Wednesday, February 9, 2011

Clues your teen may be tangling with an 'online predator'

In today's highly digital world there are many more concerns for parents.

Online predators is a major concern for kids and especially teens.

With today's peer pressure and teens wanting to fit in, falling into a trap online is probably easier than most realize.

What should you do if you suspect your teen or child is communicating with a sexual predator online?
  • Consider talking openly with your child about your suspicions. Tell them about the dangers of computer-sex offenders.
  • Review what is on your child's computer. If you don't know how, ask a friend, coworker, relative, or other knowledgeable person. Pornography or any kind of sexual communication can be a warning sign.
  • Use the Caller ID service to determine who is calling your child. Most telephone companies that offer Caller ID also offer a service that allows you to block your number from appearing on someone else's Caller ID. Telephone companies also offer an additional service feature that rejects incoming calls that you block. This rejection feature prevents computer-sex offenders or anyone else from calling your home anonymously.
  • Devices can be purchased that show telephone numbers that have been dialed from your home phone. Additionally, the last number called from your home phone can be retrieved provided that the telephone is equipped with a redial feature. You will also need a telephone pager to complete this retrieval.
  • This is done using a numeric-display pager and another phone that is on the same line as the first phone with the redial feature. Using the two phones and the pager, a call is placed from the second phone to the pager. When the paging terminal beeps for you to enter a telephone number, you press the redial button on the first (or suspect) phone. The last number called from that phone will then be displayed on the pager.
  • Monitor your child's access to all types of live electronic communications (i.e., chat rooms, instant messages, Internet Relay Chat, etc.), and monitor your child's e-mail. Computer-sex offenders almost always meet potential victims via chat rooms.

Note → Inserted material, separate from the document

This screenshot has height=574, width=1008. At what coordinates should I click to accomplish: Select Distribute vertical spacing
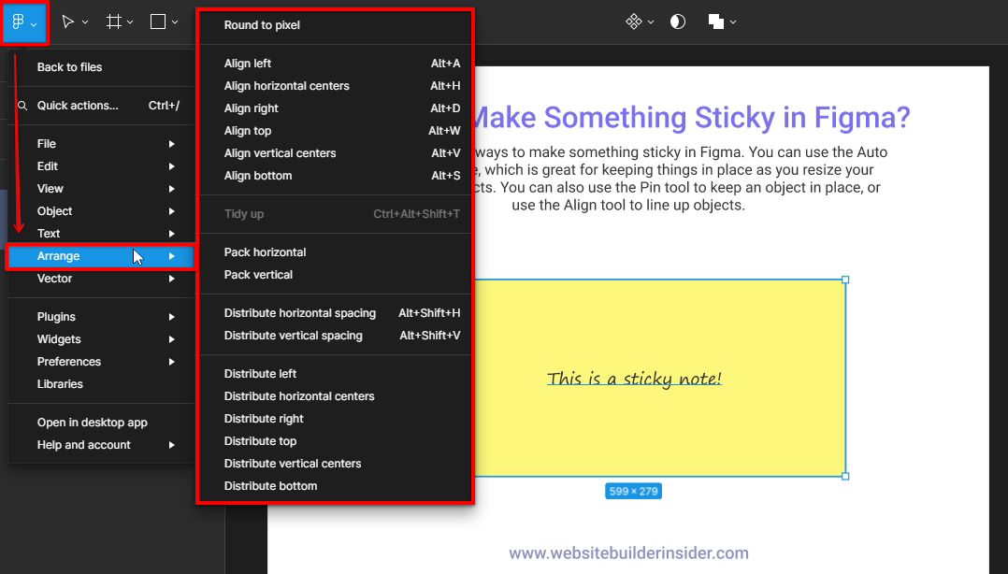coord(293,335)

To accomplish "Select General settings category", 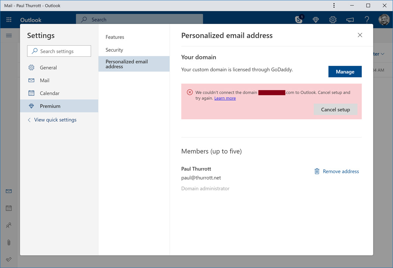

After meeting a child on-line, they will continue to communicate electronically often via e-mail.
Source: FBI Parent's Guide to Internet Safety

In Broward County, Mother's Against Predators (MAP) was formed to help educate and inform parents, teachers and the community about the warning signs of predators as well as tech tips we all can use.

Internet Predators do not discriminate, any child is at risk if not properly taught about how to stay safe in cyberspace.

Be an educated parent, you will have safer teens.